INSTRUCTIONS FOR THE TASK:
Nothing left out, nothing added: return the full set of records.

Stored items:
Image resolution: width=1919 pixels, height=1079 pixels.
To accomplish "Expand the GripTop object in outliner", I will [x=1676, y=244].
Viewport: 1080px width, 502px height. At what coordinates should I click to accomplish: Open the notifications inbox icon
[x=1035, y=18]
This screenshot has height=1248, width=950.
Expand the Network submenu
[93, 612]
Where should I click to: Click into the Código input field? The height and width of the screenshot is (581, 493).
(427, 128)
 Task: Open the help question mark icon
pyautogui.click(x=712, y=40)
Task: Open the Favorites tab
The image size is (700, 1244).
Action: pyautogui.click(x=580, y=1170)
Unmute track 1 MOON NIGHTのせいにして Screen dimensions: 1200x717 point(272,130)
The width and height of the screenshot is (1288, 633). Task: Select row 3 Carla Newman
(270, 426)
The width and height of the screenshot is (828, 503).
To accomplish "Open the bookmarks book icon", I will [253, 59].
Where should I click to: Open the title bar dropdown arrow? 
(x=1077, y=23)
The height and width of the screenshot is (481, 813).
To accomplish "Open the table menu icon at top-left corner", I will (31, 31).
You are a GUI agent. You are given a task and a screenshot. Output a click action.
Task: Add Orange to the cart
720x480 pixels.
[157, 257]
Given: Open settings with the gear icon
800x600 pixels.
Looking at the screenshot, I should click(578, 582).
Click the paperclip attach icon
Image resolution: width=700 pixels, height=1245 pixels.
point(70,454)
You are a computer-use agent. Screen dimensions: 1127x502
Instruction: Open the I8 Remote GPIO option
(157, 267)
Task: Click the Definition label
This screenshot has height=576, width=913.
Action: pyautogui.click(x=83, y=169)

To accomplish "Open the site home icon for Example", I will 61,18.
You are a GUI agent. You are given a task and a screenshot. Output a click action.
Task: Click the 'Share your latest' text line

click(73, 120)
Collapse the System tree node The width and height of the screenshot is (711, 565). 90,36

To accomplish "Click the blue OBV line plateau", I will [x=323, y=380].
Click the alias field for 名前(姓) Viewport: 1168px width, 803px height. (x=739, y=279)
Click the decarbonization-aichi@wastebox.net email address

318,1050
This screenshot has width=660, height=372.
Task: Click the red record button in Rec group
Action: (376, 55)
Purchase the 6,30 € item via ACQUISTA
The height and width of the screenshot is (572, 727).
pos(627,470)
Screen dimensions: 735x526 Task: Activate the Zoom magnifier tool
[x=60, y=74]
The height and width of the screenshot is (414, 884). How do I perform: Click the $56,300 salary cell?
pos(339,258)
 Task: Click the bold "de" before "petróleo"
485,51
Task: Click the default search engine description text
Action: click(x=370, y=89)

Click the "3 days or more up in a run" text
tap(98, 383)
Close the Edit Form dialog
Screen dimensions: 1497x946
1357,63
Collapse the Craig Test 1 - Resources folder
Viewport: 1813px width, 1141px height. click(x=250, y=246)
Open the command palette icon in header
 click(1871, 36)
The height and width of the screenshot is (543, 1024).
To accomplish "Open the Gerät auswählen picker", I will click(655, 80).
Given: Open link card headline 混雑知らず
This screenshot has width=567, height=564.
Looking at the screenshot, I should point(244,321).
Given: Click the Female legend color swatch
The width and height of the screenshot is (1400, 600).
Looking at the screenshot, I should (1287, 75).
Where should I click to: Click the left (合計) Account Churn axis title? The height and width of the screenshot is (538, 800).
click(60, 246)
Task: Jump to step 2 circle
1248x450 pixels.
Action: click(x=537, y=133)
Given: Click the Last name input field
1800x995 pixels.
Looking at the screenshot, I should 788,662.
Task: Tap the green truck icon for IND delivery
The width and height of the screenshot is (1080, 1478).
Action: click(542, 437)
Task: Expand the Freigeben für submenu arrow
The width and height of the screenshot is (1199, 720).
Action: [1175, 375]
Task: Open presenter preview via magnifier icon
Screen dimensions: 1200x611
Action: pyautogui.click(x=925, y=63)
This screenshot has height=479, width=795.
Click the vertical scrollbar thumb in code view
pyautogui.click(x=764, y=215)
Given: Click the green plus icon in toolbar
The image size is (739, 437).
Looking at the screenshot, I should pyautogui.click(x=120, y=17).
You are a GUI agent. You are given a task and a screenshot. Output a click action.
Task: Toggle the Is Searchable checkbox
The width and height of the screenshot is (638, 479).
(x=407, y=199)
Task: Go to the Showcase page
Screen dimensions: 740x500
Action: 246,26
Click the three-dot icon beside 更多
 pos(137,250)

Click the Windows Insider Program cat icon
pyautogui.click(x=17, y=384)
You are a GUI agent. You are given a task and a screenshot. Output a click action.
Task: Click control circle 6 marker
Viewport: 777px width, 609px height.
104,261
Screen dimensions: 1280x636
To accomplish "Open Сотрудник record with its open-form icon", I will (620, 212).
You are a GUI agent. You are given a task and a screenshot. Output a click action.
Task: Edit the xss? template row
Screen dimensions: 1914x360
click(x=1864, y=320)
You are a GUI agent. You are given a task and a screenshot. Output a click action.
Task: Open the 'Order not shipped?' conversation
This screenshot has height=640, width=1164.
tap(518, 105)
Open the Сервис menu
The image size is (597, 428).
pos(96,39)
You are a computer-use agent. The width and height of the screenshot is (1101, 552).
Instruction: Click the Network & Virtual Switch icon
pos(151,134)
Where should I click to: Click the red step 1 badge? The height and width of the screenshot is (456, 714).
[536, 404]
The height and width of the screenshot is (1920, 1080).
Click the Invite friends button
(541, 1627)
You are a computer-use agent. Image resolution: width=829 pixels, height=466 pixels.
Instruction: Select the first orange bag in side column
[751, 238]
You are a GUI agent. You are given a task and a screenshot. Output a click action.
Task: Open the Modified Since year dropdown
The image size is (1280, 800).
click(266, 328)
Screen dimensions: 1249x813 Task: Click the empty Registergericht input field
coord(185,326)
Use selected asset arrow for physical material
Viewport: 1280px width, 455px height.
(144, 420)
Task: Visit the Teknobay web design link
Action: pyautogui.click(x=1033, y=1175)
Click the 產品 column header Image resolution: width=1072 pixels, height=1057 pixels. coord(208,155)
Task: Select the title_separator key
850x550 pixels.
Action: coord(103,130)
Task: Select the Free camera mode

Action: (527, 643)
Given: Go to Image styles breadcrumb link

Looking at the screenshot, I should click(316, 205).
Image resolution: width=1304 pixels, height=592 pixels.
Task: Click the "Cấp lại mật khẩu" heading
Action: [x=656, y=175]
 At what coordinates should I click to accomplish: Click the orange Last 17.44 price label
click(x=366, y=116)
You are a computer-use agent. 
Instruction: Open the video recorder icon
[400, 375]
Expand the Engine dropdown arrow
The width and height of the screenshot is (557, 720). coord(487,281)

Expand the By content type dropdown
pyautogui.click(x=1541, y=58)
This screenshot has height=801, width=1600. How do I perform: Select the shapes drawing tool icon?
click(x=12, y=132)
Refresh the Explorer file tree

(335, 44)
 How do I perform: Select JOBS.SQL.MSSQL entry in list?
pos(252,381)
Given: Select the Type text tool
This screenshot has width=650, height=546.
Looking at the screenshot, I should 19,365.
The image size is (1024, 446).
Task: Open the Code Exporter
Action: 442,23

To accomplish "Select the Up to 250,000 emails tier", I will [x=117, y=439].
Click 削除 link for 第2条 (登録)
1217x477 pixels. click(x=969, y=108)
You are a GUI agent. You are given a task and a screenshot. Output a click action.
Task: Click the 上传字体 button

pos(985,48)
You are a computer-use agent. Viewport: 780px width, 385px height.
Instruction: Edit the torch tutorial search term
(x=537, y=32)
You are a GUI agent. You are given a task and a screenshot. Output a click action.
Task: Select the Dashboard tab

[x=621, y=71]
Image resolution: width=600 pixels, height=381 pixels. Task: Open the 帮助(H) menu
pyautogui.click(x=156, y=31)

EXERCISE SOLUTION:
Image resolution: width=1919 pixels, height=1079 pixels.
To accomplish "Expand the GripTop object in outliner", I will [x=1676, y=244].
Viewport: 1080px width, 502px height. At what coordinates should I click to accomplish: Open the notifications inbox icon
[x=1035, y=18]
This screenshot has height=1248, width=950.
Expand the Network submenu
[93, 612]
Where should I click to: Click into the Código input field? The height and width of the screenshot is (581, 493).
(427, 128)
 Task: Open the help question mark icon
pyautogui.click(x=712, y=40)
Task: Open the Favorites tab
The image size is (700, 1244).
Action: pyautogui.click(x=580, y=1170)
Unmute track 1 MOON NIGHTのせいにして Screen dimensions: 1200x717 point(272,130)
The width and height of the screenshot is (1288, 633). Task: Select row 3 Carla Newman
(270, 426)
The width and height of the screenshot is (828, 503).
To accomplish "Open the bookmarks book icon", I will [253, 59].
Where should I click to: Open the title bar dropdown arrow? 
(x=1077, y=23)
The height and width of the screenshot is (481, 813).
To accomplish "Open the table menu icon at top-left corner", I will (31, 31).
You are a GUI agent. You are given a task and a screenshot. Output a click action.
Task: Add Orange to the cart
720x480 pixels.
[157, 257]
Given: Open settings with the gear icon
800x600 pixels.
Looking at the screenshot, I should click(578, 582).
Click the paperclip attach icon
Image resolution: width=700 pixels, height=1245 pixels.
point(70,454)
You are a computer-use agent. Screen dimensions: 1127x502
Instruction: Open the I8 Remote GPIO option
(157, 267)
Task: Click the Definition label
This screenshot has height=576, width=913.
Action: pyautogui.click(x=83, y=169)

To accomplish "Open the site home icon for Example", I will 61,18.
You are a GUI agent. You are given a task and a screenshot. Output a click action.
Task: Click the 'Share your latest' text line

click(73, 120)
Collapse the System tree node The width and height of the screenshot is (711, 565). 90,36

To accomplish "Click the blue OBV line plateau", I will [x=323, y=380].
Click the alias field for 名前(姓) Viewport: 1168px width, 803px height. (x=739, y=279)
Click the decarbonization-aichi@wastebox.net email address

318,1050
This screenshot has width=660, height=372.
Task: Click the red record button in Rec group
Action: (376, 55)
Purchase the 6,30 € item via ACQUISTA
The height and width of the screenshot is (572, 727).
pos(627,470)
Screen dimensions: 735x526 Task: Activate the Zoom magnifier tool
[x=60, y=74]
The height and width of the screenshot is (414, 884). How do I perform: Click the $56,300 salary cell?
pos(339,258)
 Task: Click the bold "de" before "petróleo"
485,51
Task: Click the default search engine description text
Action: click(x=370, y=89)

Click the "3 days or more up in a run" text
tap(98, 383)
Close the Edit Form dialog
Screen dimensions: 1497x946
1357,63
Collapse the Craig Test 1 - Resources folder
Viewport: 1813px width, 1141px height. click(x=250, y=246)
Open the command palette icon in header
 click(1871, 36)
The height and width of the screenshot is (543, 1024).
To accomplish "Open the Gerät auswählen picker", I will click(655, 80).
Given: Open link card headline 混雑知らず
This screenshot has width=567, height=564.
Looking at the screenshot, I should point(244,321).
Given: Click the Female legend color swatch
The width and height of the screenshot is (1400, 600).
Looking at the screenshot, I should (1287, 75).
Where should I click to: Click the left (合計) Account Churn axis title? The height and width of the screenshot is (538, 800).
click(60, 246)
Task: Jump to step 2 circle
1248x450 pixels.
Action: click(x=537, y=133)
Given: Click the Last name input field
1800x995 pixels.
Looking at the screenshot, I should 788,662.
Task: Tap the green truck icon for IND delivery
The width and height of the screenshot is (1080, 1478).
Action: click(542, 437)
Task: Expand the Freigeben für submenu arrow
The width and height of the screenshot is (1199, 720).
Action: [1175, 375]
Task: Open presenter preview via magnifier icon
Screen dimensions: 1200x611
Action: pyautogui.click(x=925, y=63)
This screenshot has height=479, width=795.
Click the vertical scrollbar thumb in code view
pyautogui.click(x=764, y=215)
Given: Click the green plus icon in toolbar
The image size is (739, 437).
Looking at the screenshot, I should pyautogui.click(x=120, y=17).
You are a GUI agent. You are given a task and a screenshot. Output a click action.
Task: Toggle the Is Searchable checkbox
The width and height of the screenshot is (638, 479).
(x=407, y=199)
Task: Go to the Showcase page
Screen dimensions: 740x500
Action: 246,26
Click the three-dot icon beside 更多
 pos(137,250)

Click the Windows Insider Program cat icon
pyautogui.click(x=17, y=384)
You are a GUI agent. You are given a task and a screenshot. Output a click action.
Task: Click control circle 6 marker
Viewport: 777px width, 609px height.
104,261
Screen dimensions: 1280x636
To accomplish "Open Сотрудник record with its open-form icon", I will (620, 212).
You are a GUI agent. You are given a task and a screenshot. Output a click action.
Task: Edit the xss? template row
Screen dimensions: 1914x360
click(x=1864, y=320)
You are a GUI agent. You are given a task and a screenshot. Output a click action.
Task: Open the 'Order not shipped?' conversation
This screenshot has height=640, width=1164.
tap(518, 105)
Open the Сервис menu
The image size is (597, 428).
pos(96,39)
You are a computer-use agent. The width and height of the screenshot is (1101, 552).
Instruction: Click the Network & Virtual Switch icon
pos(151,134)
Where should I click to: Click the red step 1 badge? The height and width of the screenshot is (456, 714).
[536, 404]
The height and width of the screenshot is (1920, 1080).
Click the Invite friends button
(541, 1627)
You are a computer-use agent. Image resolution: width=829 pixels, height=466 pixels.
Instruction: Select the first orange bag in side column
[751, 238]
You are a GUI agent. You are given a task and a screenshot. Output a click action.
Task: Open the Modified Since year dropdown
The image size is (1280, 800).
click(266, 328)
Screen dimensions: 1249x813 Task: Click the empty Registergericht input field
coord(185,326)
Use selected asset arrow for physical material
Viewport: 1280px width, 455px height.
(144, 420)
Task: Visit the Teknobay web design link
Action: pyautogui.click(x=1033, y=1175)
Click the 產品 column header Image resolution: width=1072 pixels, height=1057 pixels. coord(208,155)
Task: Select the title_separator key
850x550 pixels.
Action: coord(103,130)
Task: Select the Free camera mode

Action: (527, 643)
Given: Go to Image styles breadcrumb link

Looking at the screenshot, I should click(316, 205).
Image resolution: width=1304 pixels, height=592 pixels.
Task: Click the "Cấp lại mật khẩu" heading
Action: [x=656, y=175]
 At what coordinates should I click to accomplish: Click the orange Last 17.44 price label
click(x=366, y=116)
You are a computer-use agent. 
Instruction: Open the video recorder icon
[400, 375]
Expand the Engine dropdown arrow
The width and height of the screenshot is (557, 720). coord(487,281)

Expand the By content type dropdown
pyautogui.click(x=1541, y=58)
This screenshot has height=801, width=1600. How do I perform: Select the shapes drawing tool icon?
click(x=12, y=132)
Refresh the Explorer file tree

(335, 44)
 How do I perform: Select JOBS.SQL.MSSQL entry in list?
pos(252,381)
Given: Select the Type text tool
This screenshot has width=650, height=546.
Looking at the screenshot, I should 19,365.
The image size is (1024, 446).
Task: Open the Code Exporter
Action: 442,23

To accomplish "Select the Up to 250,000 emails tier", I will [x=117, y=439].
Click 削除 link for 第2条 (登録)
1217x477 pixels. click(x=969, y=108)
You are a GUI agent. You are given a task and a screenshot. Output a click action.
Task: Click the 上传字体 button

pos(985,48)
You are a computer-use agent. Viewport: 780px width, 385px height.
Instruction: Edit the torch tutorial search term
(x=537, y=32)
You are a GUI agent. You are given a task and a screenshot. Output a click action.
Task: Select the Dashboard tab

[x=621, y=71]
Image resolution: width=600 pixels, height=381 pixels. Task: Open the 帮助(H) menu
pyautogui.click(x=156, y=31)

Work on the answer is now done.